(Beginning of Source document)

If you want to shoot me, do it
Drug-smuggling British gran on Bali death row gives up appeals
A BRITISH grandmother due to be executed by firing squad in Bali has given up appealing and says she is ready to die.
Drug mule Lindsay Sandiford, 62, who has been on death row for six years, said: ‘My attitude is, “If you want to shoot me, shoot me – get on with it.”’
She was caught with 9lb of cocaine as she flew into Bali from Bangkok in 2012 and sentenced to death in 2013. Two appeals and a request for presidential pardon have failed.
From her cell at the island’s Kerobokan prison – where she spends her days knitting clothes and toys for her grandchildren, charities and church groups – Sandiford said: ‘Dying doesn’t bother me. I never thought I’d last this long to be honest. What I am uncomfortable about is the public humiliation. You’re dragged halfway around the country and paraded in front of the press before being executed and that will be the worst thing for me.
‘I’ve done a terrible thing, I know, but the worst thing is the ritual public humiliation they seem to enjoy.’
Sandiford, whose two young granddaughters have visited her in prison, has not been given a date for her execution but she said she does not want her family to be there when the time comes.
The grandmother, from Redcar, Teesside, who had no previous convictions, claimed in court she was forced by a UKbased drugs syndicate to smuggle cocaine from Thailand to Bali by threats to the life of one of her two sons in Britain.
She received a death sentence despite co- operating with police in a sting to arrest people higher up in the syndicate who received lesser sentences and have since left prison.
Asked whether she feared execution by firing squad, she said: ‘It’s not particularly a death I would choose but then again I wouldn’t choose dying in agony from cancer either. The one thing certain about life is no one gets out alive.
‘In spite of everything, I feel blessed. I have been blessed to live long enough to see my two sons grow up into fine young men and blessed to have been able to meet my two grandchildren.’

(End of Source document)

• [Task statement]
Please say whether each statement agrees with the article about Lindsay Sandiford, giving yes or no and quoting the words of the article that decide it: (a) she was caught flying into Bali from Bangkok in 2012; (b) she has been given a date for her execution; (c) she had previous convictions. The items are not needed for this work.

(Beginning of Supplied data)

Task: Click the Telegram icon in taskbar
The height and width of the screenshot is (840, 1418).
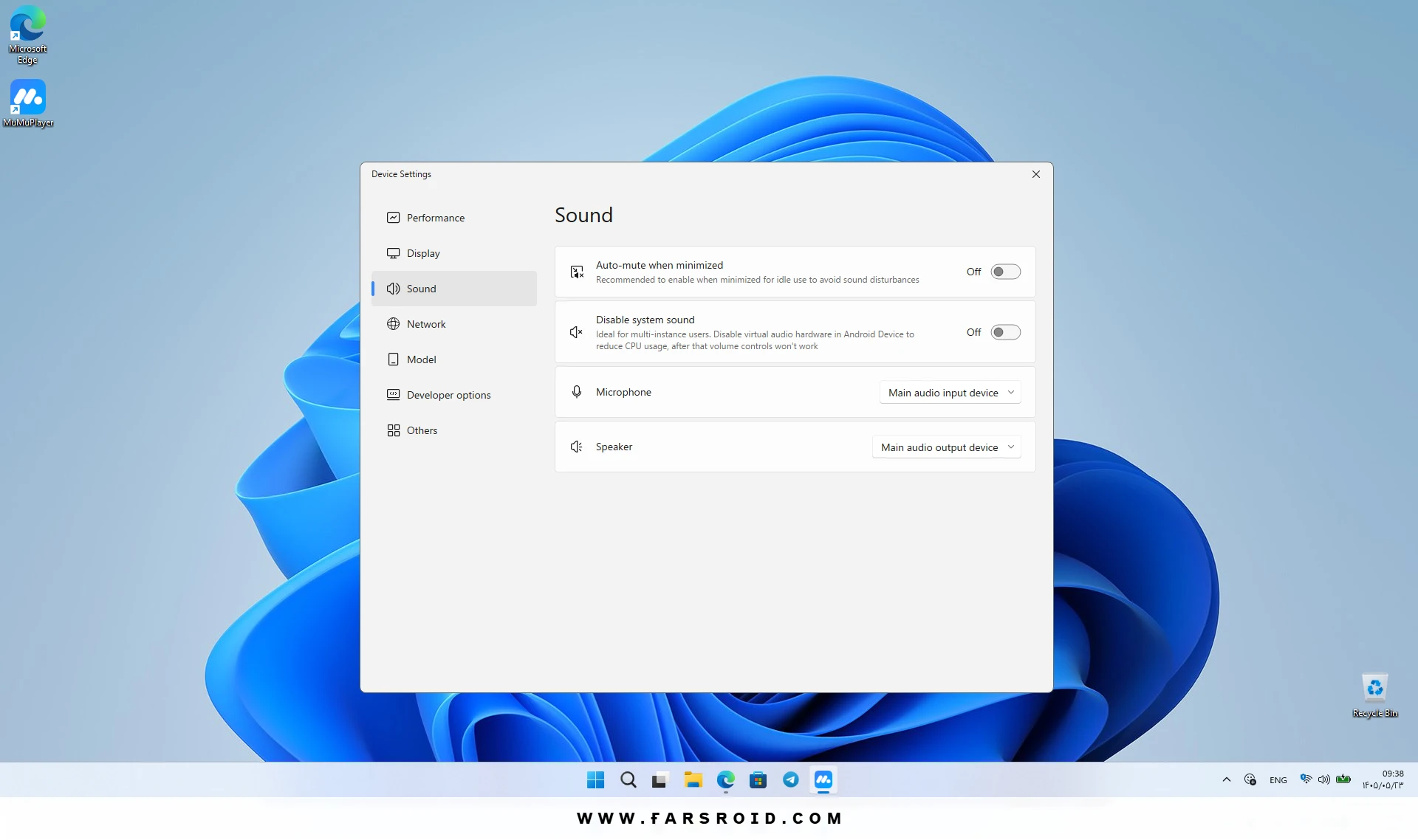Action: coord(790,779)
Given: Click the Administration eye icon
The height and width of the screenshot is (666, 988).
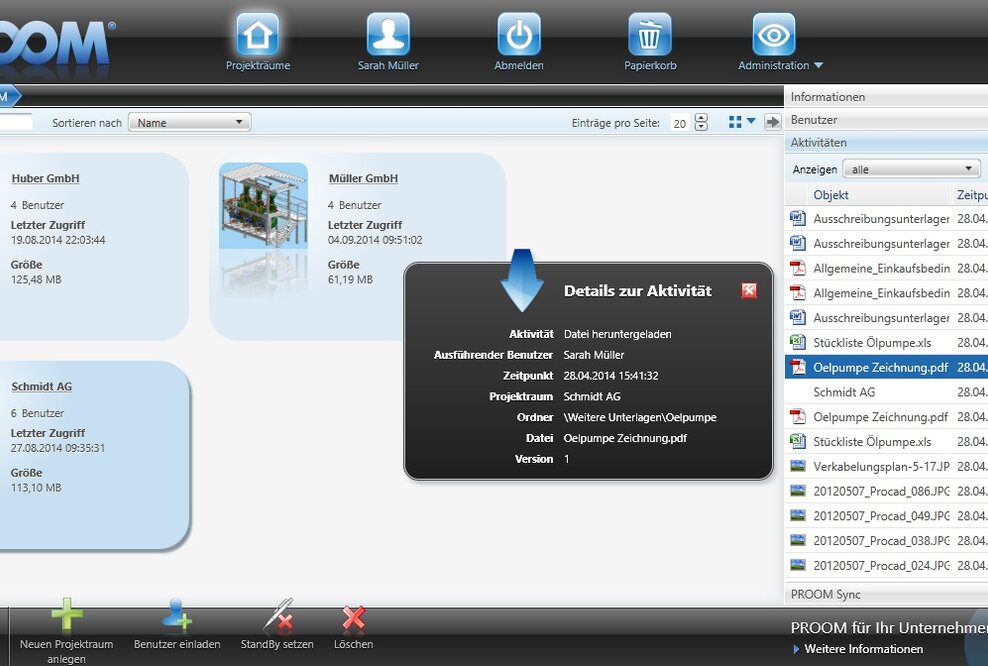Looking at the screenshot, I should (773, 33).
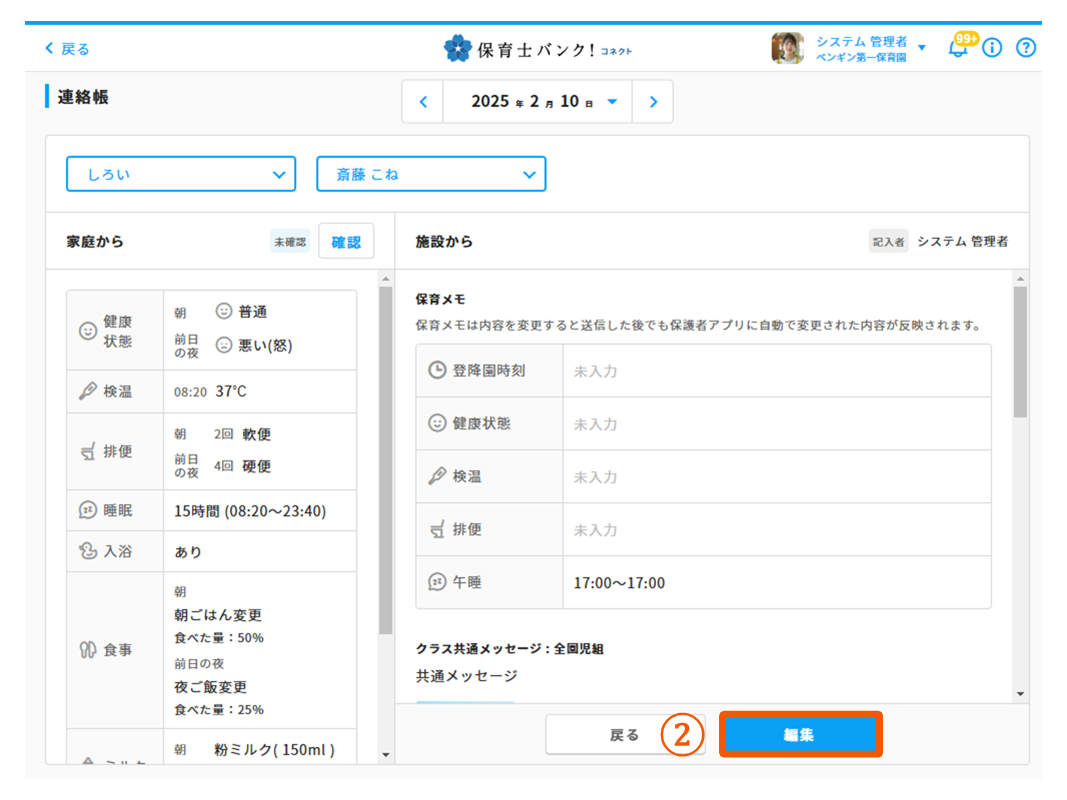
Task: Click the 午睡 nap icon in 保育メモ
Action: click(437, 583)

(End of Supplied data)

• [Solution]
(a) Yes: "She was caught with 9lb of cocaine as she flew into Bali from Bangkok in 2012"
(b) No: "has not been given a date for her execution"
(c) No: "who had no previous convictions"